Antecedentes y problema
Estoy usando procesos gaussianos (GP) para la regresión y la posterior optimización bayesiana (BO). Para la regresión, uso el paquete gpml para MATLAB con varias modificaciones personalizadas, pero el problema es general.
Es un hecho bien conocido que cuando dos entradas de entrenamiento están demasiado cerca en el espacio de entrada, la matriz de covarianza puede volverse no positiva definida (hay varias preguntas al respecto en este sitio). Como resultado, la descomposición de Cholesky de la matriz de covarianza, necesaria para varios cálculos GP, puede fallar debido a un error numérico. Esto me sucedió en varios casos al realizar BO con las funciones objetivas que estoy usando, y me gustaría solucionarlo.
Soluciones propuestas
AFAIK, la solución estándar para aliviar el mal acondicionamiento es agregar una cresta o pepita a la diagonal de la matriz de covarianza. Para la regresión GP, esto equivale a agregar (o aumentar, si ya está presente) ruido de observación.

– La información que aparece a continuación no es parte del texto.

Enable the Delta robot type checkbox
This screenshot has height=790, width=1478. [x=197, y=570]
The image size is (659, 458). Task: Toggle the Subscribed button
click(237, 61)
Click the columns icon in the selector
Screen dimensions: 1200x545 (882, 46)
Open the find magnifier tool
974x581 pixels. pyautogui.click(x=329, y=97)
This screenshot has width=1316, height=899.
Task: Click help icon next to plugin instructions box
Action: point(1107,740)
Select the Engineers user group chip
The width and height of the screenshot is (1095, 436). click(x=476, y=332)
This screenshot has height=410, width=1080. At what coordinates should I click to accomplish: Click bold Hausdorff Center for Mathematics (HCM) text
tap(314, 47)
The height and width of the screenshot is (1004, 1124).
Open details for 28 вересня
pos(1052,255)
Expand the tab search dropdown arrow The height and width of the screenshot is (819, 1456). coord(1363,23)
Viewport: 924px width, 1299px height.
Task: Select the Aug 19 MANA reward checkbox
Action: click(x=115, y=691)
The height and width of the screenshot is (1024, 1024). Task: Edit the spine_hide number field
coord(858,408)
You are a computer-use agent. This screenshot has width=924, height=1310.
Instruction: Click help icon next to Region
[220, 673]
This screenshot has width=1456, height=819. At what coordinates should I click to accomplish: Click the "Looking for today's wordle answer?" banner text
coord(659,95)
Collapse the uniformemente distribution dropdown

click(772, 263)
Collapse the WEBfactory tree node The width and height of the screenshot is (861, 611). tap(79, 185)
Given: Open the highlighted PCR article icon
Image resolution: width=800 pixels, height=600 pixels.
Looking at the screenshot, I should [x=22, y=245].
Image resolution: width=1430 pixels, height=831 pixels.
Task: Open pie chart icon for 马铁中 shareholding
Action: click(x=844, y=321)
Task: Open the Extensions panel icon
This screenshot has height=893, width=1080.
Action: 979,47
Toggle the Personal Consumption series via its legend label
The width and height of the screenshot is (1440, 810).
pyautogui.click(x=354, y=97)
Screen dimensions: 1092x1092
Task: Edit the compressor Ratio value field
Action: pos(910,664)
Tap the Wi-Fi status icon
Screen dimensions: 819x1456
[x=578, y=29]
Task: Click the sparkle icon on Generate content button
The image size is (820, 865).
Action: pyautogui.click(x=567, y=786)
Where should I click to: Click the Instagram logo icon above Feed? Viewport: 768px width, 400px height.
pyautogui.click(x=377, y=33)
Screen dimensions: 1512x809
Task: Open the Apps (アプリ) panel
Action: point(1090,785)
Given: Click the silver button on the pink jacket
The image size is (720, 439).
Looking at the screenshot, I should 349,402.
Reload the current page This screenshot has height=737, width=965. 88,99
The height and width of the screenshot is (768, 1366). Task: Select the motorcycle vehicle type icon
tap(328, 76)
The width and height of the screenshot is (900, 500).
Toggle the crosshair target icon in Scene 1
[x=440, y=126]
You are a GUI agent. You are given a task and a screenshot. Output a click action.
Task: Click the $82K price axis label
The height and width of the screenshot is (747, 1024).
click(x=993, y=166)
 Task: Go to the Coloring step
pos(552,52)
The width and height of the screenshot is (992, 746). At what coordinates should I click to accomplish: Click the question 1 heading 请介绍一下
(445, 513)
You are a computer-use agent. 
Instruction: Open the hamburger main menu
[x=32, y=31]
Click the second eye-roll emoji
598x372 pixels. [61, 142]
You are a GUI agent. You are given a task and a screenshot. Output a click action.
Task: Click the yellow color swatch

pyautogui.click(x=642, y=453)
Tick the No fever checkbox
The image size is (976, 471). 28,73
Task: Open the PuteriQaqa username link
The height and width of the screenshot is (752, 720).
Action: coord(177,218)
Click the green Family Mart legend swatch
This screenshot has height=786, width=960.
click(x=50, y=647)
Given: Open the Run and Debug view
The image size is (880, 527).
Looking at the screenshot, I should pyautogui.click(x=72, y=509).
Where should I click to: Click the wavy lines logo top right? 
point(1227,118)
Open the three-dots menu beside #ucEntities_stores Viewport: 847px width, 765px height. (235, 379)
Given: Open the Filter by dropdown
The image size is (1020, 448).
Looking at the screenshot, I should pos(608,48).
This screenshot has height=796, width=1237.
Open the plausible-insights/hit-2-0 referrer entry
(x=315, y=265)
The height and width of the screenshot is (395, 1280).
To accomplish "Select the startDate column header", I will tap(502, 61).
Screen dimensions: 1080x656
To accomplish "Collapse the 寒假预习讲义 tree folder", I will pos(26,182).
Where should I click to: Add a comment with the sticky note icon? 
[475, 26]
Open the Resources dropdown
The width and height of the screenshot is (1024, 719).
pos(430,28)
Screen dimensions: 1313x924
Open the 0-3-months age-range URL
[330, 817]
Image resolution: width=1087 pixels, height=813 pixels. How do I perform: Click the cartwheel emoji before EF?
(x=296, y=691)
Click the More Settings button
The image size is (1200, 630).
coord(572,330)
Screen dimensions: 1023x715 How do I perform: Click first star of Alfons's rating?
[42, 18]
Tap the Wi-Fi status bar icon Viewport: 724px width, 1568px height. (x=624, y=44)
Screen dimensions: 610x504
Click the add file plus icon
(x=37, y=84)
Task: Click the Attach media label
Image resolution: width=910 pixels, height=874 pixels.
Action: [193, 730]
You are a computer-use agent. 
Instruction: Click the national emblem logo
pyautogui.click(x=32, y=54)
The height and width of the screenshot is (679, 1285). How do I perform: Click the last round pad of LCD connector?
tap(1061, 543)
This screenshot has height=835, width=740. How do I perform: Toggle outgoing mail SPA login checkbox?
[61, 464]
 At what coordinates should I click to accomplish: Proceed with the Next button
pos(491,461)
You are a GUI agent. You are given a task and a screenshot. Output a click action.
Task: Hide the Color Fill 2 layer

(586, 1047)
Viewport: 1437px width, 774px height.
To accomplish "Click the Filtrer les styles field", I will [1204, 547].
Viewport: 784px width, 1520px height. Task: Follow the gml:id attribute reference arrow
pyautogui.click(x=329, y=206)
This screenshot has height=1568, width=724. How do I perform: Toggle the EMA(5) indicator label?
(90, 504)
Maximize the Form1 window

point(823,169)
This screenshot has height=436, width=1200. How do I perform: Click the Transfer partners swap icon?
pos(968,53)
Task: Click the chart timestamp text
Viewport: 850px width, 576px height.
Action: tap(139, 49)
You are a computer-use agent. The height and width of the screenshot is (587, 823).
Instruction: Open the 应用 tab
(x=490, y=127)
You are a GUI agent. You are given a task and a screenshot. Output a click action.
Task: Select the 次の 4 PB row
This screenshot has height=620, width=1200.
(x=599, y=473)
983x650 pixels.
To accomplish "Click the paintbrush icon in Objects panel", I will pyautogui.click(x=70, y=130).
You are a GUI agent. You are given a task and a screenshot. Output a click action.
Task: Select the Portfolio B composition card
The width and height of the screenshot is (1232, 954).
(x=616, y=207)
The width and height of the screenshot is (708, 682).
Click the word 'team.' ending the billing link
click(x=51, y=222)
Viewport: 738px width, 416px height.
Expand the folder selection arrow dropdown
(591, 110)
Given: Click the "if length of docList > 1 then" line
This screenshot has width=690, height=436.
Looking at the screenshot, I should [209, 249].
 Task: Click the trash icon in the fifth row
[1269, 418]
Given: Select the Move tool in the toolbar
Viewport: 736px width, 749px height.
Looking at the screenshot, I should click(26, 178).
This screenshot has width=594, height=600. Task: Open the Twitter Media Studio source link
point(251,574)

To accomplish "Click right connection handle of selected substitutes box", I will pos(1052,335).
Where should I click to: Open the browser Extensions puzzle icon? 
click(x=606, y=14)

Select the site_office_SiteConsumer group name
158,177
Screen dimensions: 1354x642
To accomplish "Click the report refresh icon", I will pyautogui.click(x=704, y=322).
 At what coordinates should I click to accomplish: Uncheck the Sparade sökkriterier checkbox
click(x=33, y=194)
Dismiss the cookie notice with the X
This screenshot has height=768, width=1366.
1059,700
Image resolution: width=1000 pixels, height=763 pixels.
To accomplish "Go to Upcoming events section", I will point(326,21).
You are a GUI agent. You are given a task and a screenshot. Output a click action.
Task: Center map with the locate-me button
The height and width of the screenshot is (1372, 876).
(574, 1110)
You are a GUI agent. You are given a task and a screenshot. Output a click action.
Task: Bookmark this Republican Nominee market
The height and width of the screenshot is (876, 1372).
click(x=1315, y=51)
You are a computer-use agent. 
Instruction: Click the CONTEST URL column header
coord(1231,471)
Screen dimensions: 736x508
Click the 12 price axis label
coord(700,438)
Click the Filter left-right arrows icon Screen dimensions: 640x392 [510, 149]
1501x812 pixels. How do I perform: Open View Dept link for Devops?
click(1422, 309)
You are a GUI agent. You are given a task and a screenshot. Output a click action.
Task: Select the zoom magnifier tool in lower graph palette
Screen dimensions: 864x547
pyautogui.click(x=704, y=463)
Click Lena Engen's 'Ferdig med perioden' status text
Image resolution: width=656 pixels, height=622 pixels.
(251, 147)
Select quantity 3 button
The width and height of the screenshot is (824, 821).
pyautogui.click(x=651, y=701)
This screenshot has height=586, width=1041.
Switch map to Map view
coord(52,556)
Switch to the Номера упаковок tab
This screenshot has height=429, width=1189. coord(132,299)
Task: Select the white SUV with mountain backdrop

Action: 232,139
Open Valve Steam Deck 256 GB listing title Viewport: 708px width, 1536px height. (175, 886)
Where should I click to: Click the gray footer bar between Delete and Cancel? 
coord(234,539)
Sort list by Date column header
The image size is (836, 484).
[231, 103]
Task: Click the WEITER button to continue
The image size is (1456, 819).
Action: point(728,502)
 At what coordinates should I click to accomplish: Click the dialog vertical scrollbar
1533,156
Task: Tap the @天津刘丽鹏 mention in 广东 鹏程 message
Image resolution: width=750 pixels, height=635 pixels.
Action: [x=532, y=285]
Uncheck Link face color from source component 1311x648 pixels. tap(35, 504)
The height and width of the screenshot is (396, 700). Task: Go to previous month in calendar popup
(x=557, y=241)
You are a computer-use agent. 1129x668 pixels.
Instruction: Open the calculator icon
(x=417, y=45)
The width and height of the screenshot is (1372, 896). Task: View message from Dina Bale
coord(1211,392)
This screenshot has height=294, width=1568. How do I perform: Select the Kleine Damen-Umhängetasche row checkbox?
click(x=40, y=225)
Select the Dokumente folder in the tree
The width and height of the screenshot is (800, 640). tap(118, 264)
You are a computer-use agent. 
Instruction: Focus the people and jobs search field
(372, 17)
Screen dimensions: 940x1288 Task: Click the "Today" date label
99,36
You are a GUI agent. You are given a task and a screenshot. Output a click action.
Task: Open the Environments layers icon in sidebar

Hasta aquí todo bien. Modifiqué el código para la inferencia exacta de gpml, de modo que cada vez que falla la descomposición de Cholesky, trato de arreglar la matriz de covarianza a la matriz simétrica positiva definida (SPD) más cercana en la norma Frobenius, inspirada en este código MATLAB de John d'Errico. La razón es minimizar la intervención en la matriz original.
Esta solución hace el trabajo, pero noté que el rendimiento de BO se redujo sustancialmente para algunas funciones, posiblemente cada vez que el algoritmo necesitaría acercarse en alguna área (por ejemplo, porque se está acercando al mínimo o porque la longitud se escala del problema se vuelven no uniformemente pequeños). Este comportamiento tiene sentido ya que estoy aumentando efectivamente el ruido cada vez que dos puntos de entrada se acercan demasiado, pero por supuesto no es lo ideal. Alternativamente, podría eliminar puntos problemáticos, pero nuevamente, a veces necesito que los puntos de entrada estén cerca.
Pregunta
No creo que los problemas numéricos con la factorización de Cholesky de las matrices de covarianza de GP sean un problema nuevo, pero para mi sorpresa no pude encontrar muchas soluciones hasta ahora, aparte de aumentar el ruido o eliminar puntos que están demasiado cerca el uno del otro. Por otro lado, es cierto que algunas de mis funciones se comportan bastante mal, por lo que tal vez mi situación no sea tan típica.
¿Alguna sugerencia / referencia que pueda ser útil aquí?